Russisches Öldepot in Flammen
Ukrainische Streitkräfte haben in der Nacht zum 19. Juli erneut ein Öllager im russischen Gebiet Stawropol angegriffen und zugleich Ziele in den besetzten Gebieten der Ukraine getroffen. Das berichten unter anderem der Telegram-Kanal Exilenova Plus und weitere soziale Medien.
Demnach wurde ein Öldepot in der Kleinstadt Michailowsk im Gebiet Stawropol beschossen. Es ist laut Exilenova Plus bereits der dritte Angriff innerhalb weniger Wochen auf diese Anlage. Erst am 13. Juli hatten soziale Medien gemeldet, dass ein Öllager im Süden des russischen Gebiets Stawropol getroffen worden sei. Ob es sich dabei um dasselbe Depot handelte, geht aus den vorliegenden Berichten nicht eindeutig hervor.
Zu Art und Umfang der Schäden in Michailowsk liegen bislang nur spärliche Informationen vor. Die Monitoring-Kanäle sprechen von einem Treffer auf das Gelände eines Öldepots, nähere Details zu möglichen Bränden oder Verletzten werden in den Meldungen nicht genannt. Offizielle Stellungnahmen russischer Behörden zu dem Vorfall sind in dem Material nicht enthalten.
Parallel dazu berichten Einwohner der besetzten Stadt Luhansk in der Ostukraine von Explosionen in der Nacht zum 19. Juli. Exilenova Plus verweist auf entsprechende Hinweise aus der Bevölkerung.
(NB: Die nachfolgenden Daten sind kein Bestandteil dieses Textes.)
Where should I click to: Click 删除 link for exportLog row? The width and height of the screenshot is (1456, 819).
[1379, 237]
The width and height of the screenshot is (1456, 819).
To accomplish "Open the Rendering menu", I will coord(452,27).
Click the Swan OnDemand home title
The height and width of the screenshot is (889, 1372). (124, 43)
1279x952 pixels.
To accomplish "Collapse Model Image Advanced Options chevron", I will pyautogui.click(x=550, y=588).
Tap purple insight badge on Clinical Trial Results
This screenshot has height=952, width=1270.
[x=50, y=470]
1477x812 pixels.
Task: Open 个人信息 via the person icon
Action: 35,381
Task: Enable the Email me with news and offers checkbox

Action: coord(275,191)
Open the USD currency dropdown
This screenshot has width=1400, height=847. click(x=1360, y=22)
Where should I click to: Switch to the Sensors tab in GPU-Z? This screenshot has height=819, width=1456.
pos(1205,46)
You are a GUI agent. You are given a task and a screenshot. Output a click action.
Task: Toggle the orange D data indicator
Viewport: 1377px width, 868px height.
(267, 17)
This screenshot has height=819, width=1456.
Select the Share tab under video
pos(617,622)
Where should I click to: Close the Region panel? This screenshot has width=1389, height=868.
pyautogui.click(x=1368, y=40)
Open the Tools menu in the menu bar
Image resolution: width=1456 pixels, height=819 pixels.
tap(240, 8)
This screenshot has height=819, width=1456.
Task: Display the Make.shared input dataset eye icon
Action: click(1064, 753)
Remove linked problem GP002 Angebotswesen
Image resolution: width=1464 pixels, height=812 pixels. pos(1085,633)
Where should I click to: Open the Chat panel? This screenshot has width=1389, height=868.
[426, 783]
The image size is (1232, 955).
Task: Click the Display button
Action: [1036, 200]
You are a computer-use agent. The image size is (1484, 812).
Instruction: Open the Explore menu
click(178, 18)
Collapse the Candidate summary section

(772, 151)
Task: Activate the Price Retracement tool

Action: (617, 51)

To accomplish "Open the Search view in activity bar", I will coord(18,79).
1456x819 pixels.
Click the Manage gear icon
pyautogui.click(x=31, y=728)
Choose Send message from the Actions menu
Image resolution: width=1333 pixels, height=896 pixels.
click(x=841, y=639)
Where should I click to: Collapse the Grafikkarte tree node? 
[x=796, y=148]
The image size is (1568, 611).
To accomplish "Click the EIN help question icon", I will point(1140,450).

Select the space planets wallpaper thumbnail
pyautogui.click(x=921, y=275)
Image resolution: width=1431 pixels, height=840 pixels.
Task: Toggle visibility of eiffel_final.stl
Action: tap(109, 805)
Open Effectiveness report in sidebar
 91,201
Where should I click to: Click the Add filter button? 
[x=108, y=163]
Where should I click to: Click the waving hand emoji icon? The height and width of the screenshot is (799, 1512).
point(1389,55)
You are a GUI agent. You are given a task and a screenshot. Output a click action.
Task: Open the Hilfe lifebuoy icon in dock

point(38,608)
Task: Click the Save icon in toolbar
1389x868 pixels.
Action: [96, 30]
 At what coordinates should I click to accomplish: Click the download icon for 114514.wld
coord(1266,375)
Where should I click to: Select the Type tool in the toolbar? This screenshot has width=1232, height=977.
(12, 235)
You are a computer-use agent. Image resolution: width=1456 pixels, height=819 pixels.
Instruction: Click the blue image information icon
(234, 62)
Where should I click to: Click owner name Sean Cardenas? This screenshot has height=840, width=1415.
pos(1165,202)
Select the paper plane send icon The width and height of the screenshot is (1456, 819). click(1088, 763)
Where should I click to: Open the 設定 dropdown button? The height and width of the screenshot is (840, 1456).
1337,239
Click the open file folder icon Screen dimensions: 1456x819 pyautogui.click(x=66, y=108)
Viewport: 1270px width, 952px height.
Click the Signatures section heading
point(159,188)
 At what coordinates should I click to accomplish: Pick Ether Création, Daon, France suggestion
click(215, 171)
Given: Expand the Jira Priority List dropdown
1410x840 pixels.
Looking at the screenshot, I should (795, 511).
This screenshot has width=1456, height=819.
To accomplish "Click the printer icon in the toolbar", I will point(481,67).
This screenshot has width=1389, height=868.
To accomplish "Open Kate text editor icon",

Wo genau die Detonationen stattfanden und welche Ziele dort getroffen worden sein könnten, bleibt in den verfügbaren Angaben offen.
Unabhängig überprüfen lassen sich die Schilderungen aus Michailowsk und Luhansk anhand der vorliegenden Informationen nicht. Russische Behörden und das ukrainische Militär äußerten sich in dem zugänglichen Material zunächst nicht zu den nächtlichen Angriffen.
Russische Angriffe auf Kiew
Mehrere Explosionen haben in der Nacht zu Sonntag die ukrainische Hauptstadt Kiew erschüttert. Eine Detonation war so stark, dass sie die Alarmanlagen geparkter Autos im Stadtzentrum aktivierte, wie ein Reporter der Nachrichtenagentur AFP berichtete. Die ukrainische Luftwaffe erklärte im Onlinedienst Telegram, dass sich ballistische Raketen Kiew näherten.
Kiews Bürgermeister Vitali Klitschko berichtete auf Telegram von brennenden Fahrzeugen und Rauch, der in der Nähe eines Einkaufszentrums aufsteigt. Ein Gebäude sei getroffen worden. Bislang wurde ein Toter gemeldet, mindestens elf Menschen wurden verletzt.
Raketenangriffe auf Odessa
Infolge von russischen Raketenangriffen sind in der südukrainischen Hafenstadt Odessa mindestens zwei Menschen getötet worden. Weitere vier seien verletzt worden, teilte der Militärgouverneur der Region Odessa, Oleh Kiper, bei Telegram mit. Eine Rakete sei in einem Vergnügungspark eingeschlagen. Unter den Trümmern von Fischerhäusern könnten noch weitere Opfer sein. Sechs Autos seien beschädigt worden.